Incompetence, indifference and dereliction of duty led to the disappearance of little Rilya Wilson from her Miami home, a Florida investigative committee reported in late May.
The Blue Ribbon Panel on Child Protection was established by Gov. Jeb Bush (R) shortly after the April disclosure that state officials were unaware that the 4-year-old had been missing from her foster home for 15 months. The girl has not been found.
The panel’s 23-page report spread the blame for the tragedy among the state’s Department of Children and Families (DCF), the state Legislature and the girl’s foster parents.
“A central fact in the Rilya Wilson situation is the utter dereliction of duty by [caseworker Deborah] Muskelly and her supervisor, Mr. [Willie] Harris,” the report said. “But their terrible performance would have been detected had DCF in place a system to assure that caseworkers in fact visit their assigned children at least once every 30 days. The requirement was and is there. The enforcement was lamentably – and for Rilya perhaps tragically – absent.”
State officials say Muskelly altered records to show that she had visited Rilya when she had not.
The panel said Rilya never should have been placed in the home from which she disappeared, because the caretaker had a criminal record.
In addition, the caretaker’s claim that she was related to Rilya was questionable.
The report also noted that juvenile court judges and DCF officials are often at odds over who has authority to place children once they are in the welfare system.
Among other charges, the panel called for the state Legislature to fully fund the guardian ad litem program to ensure that every child is represented; require DCF personnel and caregivers to report missing children to police immediately; recruit more pro bono attorneys for children; and increase salaries for caseworkers.
The panel also noted the state’s history of child welfare tragedies and missteps. Since 1985, governors have appointed 11 panels and state’s attorneys have convened five grand juries to investigate the DCF and its predecessor. The welfare system has been reorganized 22 times in 33 years, an average of every 18 months.

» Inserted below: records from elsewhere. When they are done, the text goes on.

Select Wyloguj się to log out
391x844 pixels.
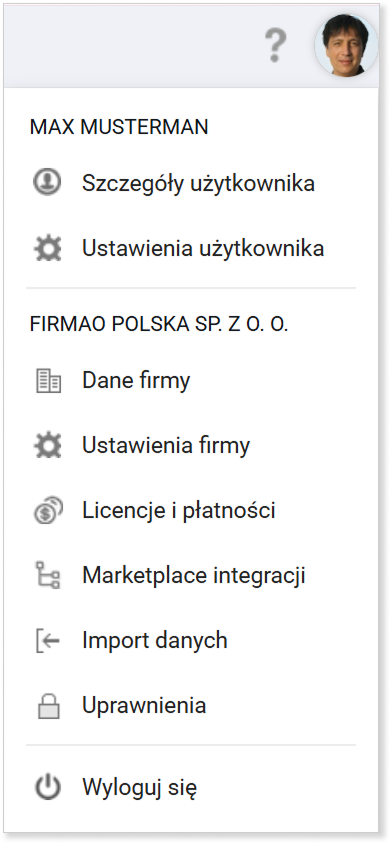(139, 788)
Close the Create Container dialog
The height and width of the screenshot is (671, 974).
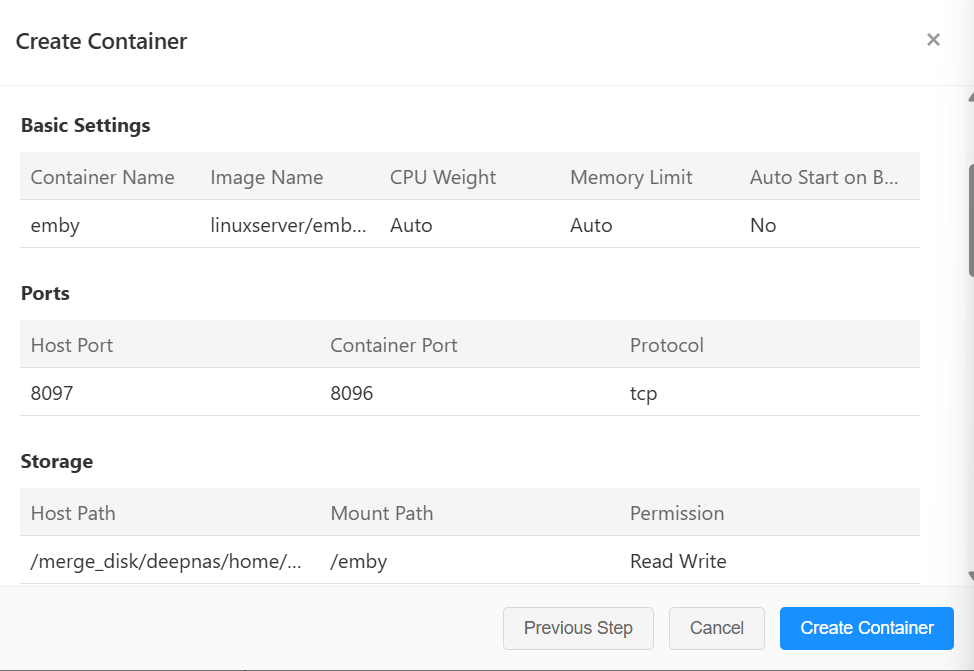[933, 40]
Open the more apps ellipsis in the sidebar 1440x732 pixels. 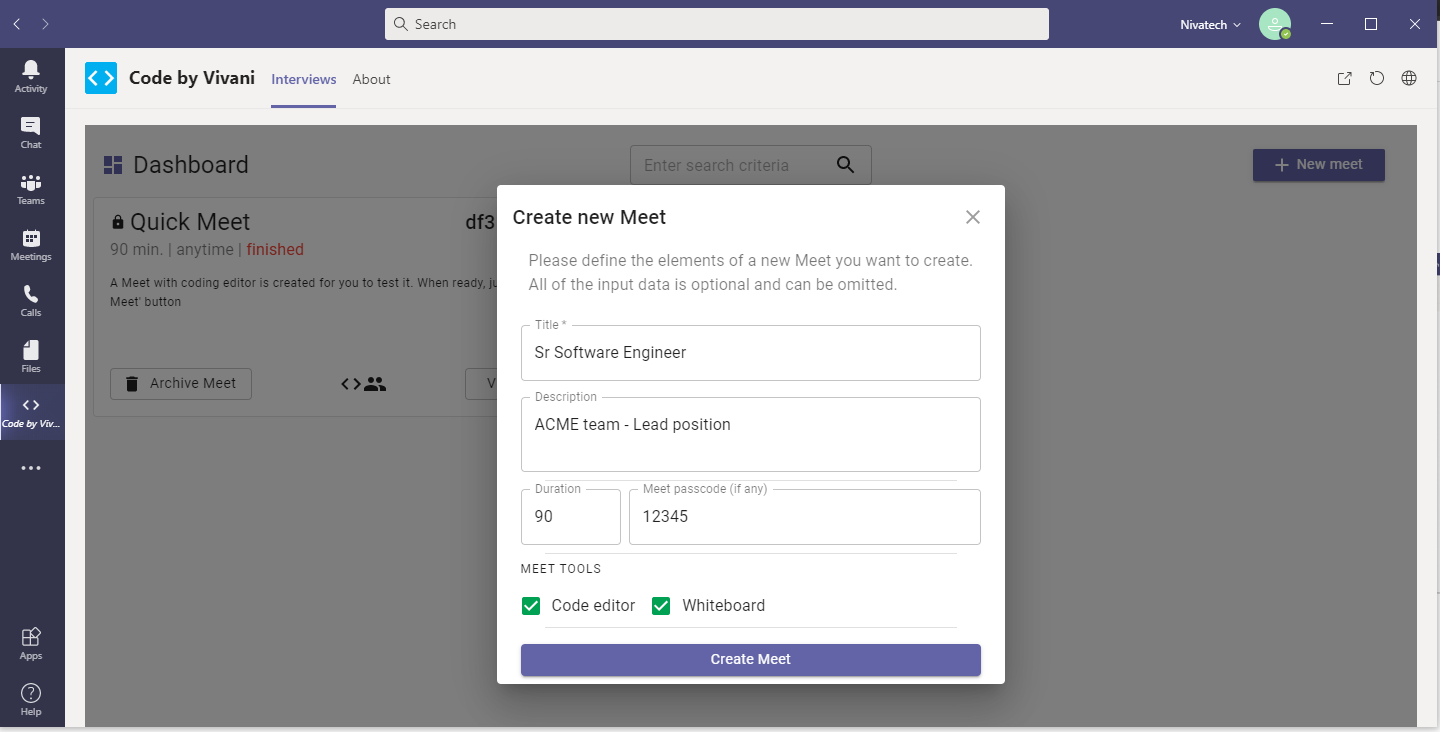[x=31, y=467]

The DCF, the panel said, has not ignored past recommendations or mandates from the Legislature. It said many of the agency’s shortcomings are the fault of the Legislature, “which does not give – and never has given – DCF the resources needed to cope with the enormous burdens that it faces,” the report said.
“Florida’s child welfare system is overburdened, overwhelmed, understaffed and underfunded. It always has been. And it always will be until the citizens of Florida and their elected representatives, the Legislature, give deserved priority to Florida’s dependent children and families,” the report said.
Bush said he would review the report and established a working group to develop a plan to enhance the guardian ad litem program.